* **LA RICHIESTA**:
Riporta parola per parola il tratto del brano che si apre con le parole "In Germania il" e si chiude con "sono sempre meno.".

In Germania il mosaico di Marx sta crollando

Che fare dei giganteschi mosaici in onore di Karl Marx? Fanno parte della storia a Halle, città della ex Ddr, distrutta dalla guerra, che ha poco purtroppo di artistico da offrire, ma il restauro costa parecchio, e se non si interviene le due opere d’arte andranno a pezzi. Bisogna precisare che a Halle, 240mila abitanti in Sassonia, non sono nostalgici comunisti, ma tra rispetto del passato locale (non ideologico) e gli euro, le opinioni sono divise.

La gigantesca statua di Lenin a Berlino, dopo la riunificazione venne fatta a pezzi, portata via e nascosta in un prato di periferia, come si vede nel film Good bye Lenin! del 2003. Ma sono trascorsi quasi vent’anni, (e dalla caduta del Muro, 33) i nostalgici sono sempre meno.
Lenin era russo, Marx gode di altro rispetto perché era un rispettabile borghese tedesco, come il suo amico e protettore Friedrich Engels. La coppia in bronzo è rimasta a Berlino, Marx seduto e Engels che gli tiene la mano protettiva sulla spalla, anche se è stata traslocata. Nel novembre del 1989 qualcuno scrisse con la biacca su piedistallo «Non è stata colpa nostra». E un’altra mano aggiunse: «Andrà meglio la prossima volta». Ironia e malinconico ottimismo.
Karl-Marx-Stadt era una delle città più tristi d’Europa, sempre in Sassonia come Halle, e tornò a chiamarsi Chemnitz nel 1990, ma dopo un referendum tra i 247mila abitanti, vinto per un soffio. E nel centro è rimasto il monumento al filosofo, un gigantesco testone in bronzo, alto sette metri e pesante 41 tonnellate. Non è un’opera d’arte, ma è lì da mezzo secolo, e due generazioni sono cresciute in sua compagnia.

* **DATI FORNITI**:
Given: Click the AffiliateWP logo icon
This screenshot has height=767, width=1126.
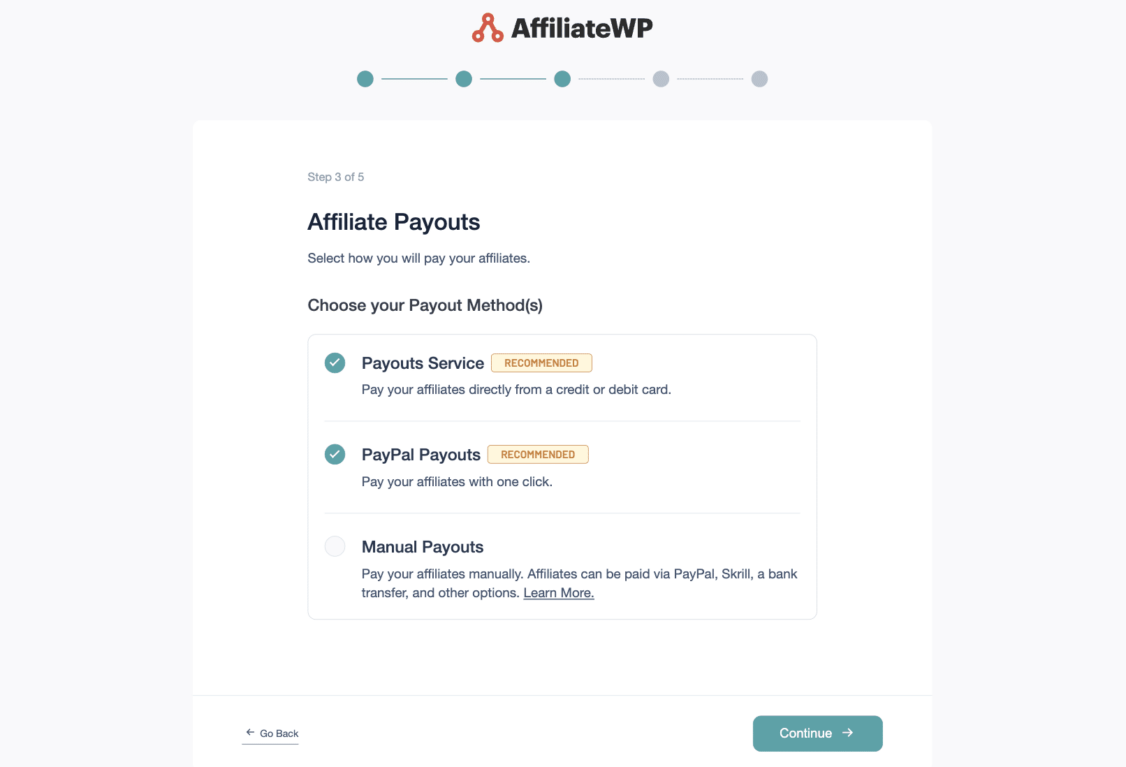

* **RISPOSTA COMPLETA**:
In Germania il mosaico di Marx sta crollando

Che fare dei giganteschi mosaici in onore di Karl Marx? Fanno parte della storia a Halle, città della ex Ddr, distrutta dalla guerra, che ha poco purtroppo di artistico da offrire, ma il restauro costa parecchio, e se non si interviene le due opere d’arte andranno a pezzi. Bisogna precisare che a Halle, 240mila abitanti in Sassonia, non sono nostalgici comunisti, ma tra rispetto del passato locale (non ideologico) e gli euro, le opinioni sono divise.

La gigantesca statua di Lenin a Berlino, dopo la riunificazione venne fatta a pezzi, portata via e nascosta in un prato di periferia, come si vede nel film Good bye Lenin! del 2003. Ma sono trascorsi quasi vent’anni, (e dalla caduta del Muro, 33) i nostalgici sono sempre meno.